HuDEx: Integrating Hallucination Detection and Explainability for Enhancing the Reliability of LLM responses
Sujeong Lee, Hayoung Lee, Seongsoo Heo, Wonik Choi
TL;DR
HuDEx addresses the critical challenge of hallucinations in LLMs by jointly detecting hallucinations and generating explanations to improve reliability. It leverages a compact, PEFT-tuned Llama-based backbone (LoRA) trained on diverse detection datasets and augmented with explanation data, achieving superior detection accuracy compared to larger models across multiple benchmarks.

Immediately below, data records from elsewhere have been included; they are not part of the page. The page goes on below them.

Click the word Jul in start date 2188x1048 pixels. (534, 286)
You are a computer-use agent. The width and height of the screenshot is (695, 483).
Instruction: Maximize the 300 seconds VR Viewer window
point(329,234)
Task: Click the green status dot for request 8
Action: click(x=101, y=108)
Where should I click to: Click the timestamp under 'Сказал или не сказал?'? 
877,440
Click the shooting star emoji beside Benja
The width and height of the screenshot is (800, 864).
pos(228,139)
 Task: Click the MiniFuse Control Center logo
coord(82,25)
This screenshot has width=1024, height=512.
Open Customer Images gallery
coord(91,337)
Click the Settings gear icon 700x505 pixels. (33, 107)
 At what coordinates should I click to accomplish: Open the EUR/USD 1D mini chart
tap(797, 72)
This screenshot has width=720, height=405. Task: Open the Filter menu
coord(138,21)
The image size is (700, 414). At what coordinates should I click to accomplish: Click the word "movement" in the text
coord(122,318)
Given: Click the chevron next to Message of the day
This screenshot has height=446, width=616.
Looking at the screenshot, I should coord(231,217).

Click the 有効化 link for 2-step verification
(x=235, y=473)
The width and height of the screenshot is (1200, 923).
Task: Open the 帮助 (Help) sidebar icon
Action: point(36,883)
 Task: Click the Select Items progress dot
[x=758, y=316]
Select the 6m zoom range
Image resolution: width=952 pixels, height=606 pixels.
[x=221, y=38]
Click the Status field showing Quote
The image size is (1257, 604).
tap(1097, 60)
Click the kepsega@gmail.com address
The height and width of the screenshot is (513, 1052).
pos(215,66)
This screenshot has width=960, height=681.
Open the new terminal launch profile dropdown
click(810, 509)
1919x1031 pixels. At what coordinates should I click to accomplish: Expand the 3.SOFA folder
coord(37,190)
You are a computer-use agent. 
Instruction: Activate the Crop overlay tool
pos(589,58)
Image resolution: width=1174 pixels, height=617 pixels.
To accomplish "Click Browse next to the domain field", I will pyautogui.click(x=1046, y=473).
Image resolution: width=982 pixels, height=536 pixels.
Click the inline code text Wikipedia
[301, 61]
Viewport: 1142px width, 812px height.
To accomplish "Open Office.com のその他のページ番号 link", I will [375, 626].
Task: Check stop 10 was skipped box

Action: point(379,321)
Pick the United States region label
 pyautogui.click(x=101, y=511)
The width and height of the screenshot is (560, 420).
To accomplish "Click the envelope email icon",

The framework also evaluates explanations with a dedicated LLM judge, showing competitive factuality and clarity, and demonstrates zero-shot robustness. While effective, HuDEx relies on internal knowledge when sources are unavailable, suggesting future enhancements via external retrieval and automated feedback to further boost reliability and explainability in real-world deployments.
Abstract
Recent advances in large language models (LLMs) have shown promising improvements, often surpassing existing methods across a wide range of downstream tasks in natural language processing. However, these models still face challenges, which may hinder their practical applicability. For example, the phenomenon of hallucination is known to compromise the reliability of LLMs, especially in fields that demand high factual precision. Current benchmarks primarily focus on hallucination detection and factuality evaluation but do not extend beyond identification. This paper proposes an explanation enhanced hallucination-detection model, coined as HuDEx, aimed at enhancing the reliability of LLM-generated responses by both detecting hallucinations and providing detailed explanations. The proposed model provides a novel approach to integrate detection with explanations, and enable both users and the LLM itself to understand and reduce errors. Our measurement results demonstrate that the proposed model surpasses larger LLMs, such as Llama3 70B and GPT-4, in hallucination detection accuracy, while maintaining reliable explanations. Furthermore, the proposed model performs well in both zero-shot and other test environments, showcasing its adaptability across diverse benchmark datasets. The proposed approach further enhances the hallucination detection research by introducing a novel approach to integrating interpretability with hallucination detection, which further enhances the performance and reliability of evaluating hallucinations in language models.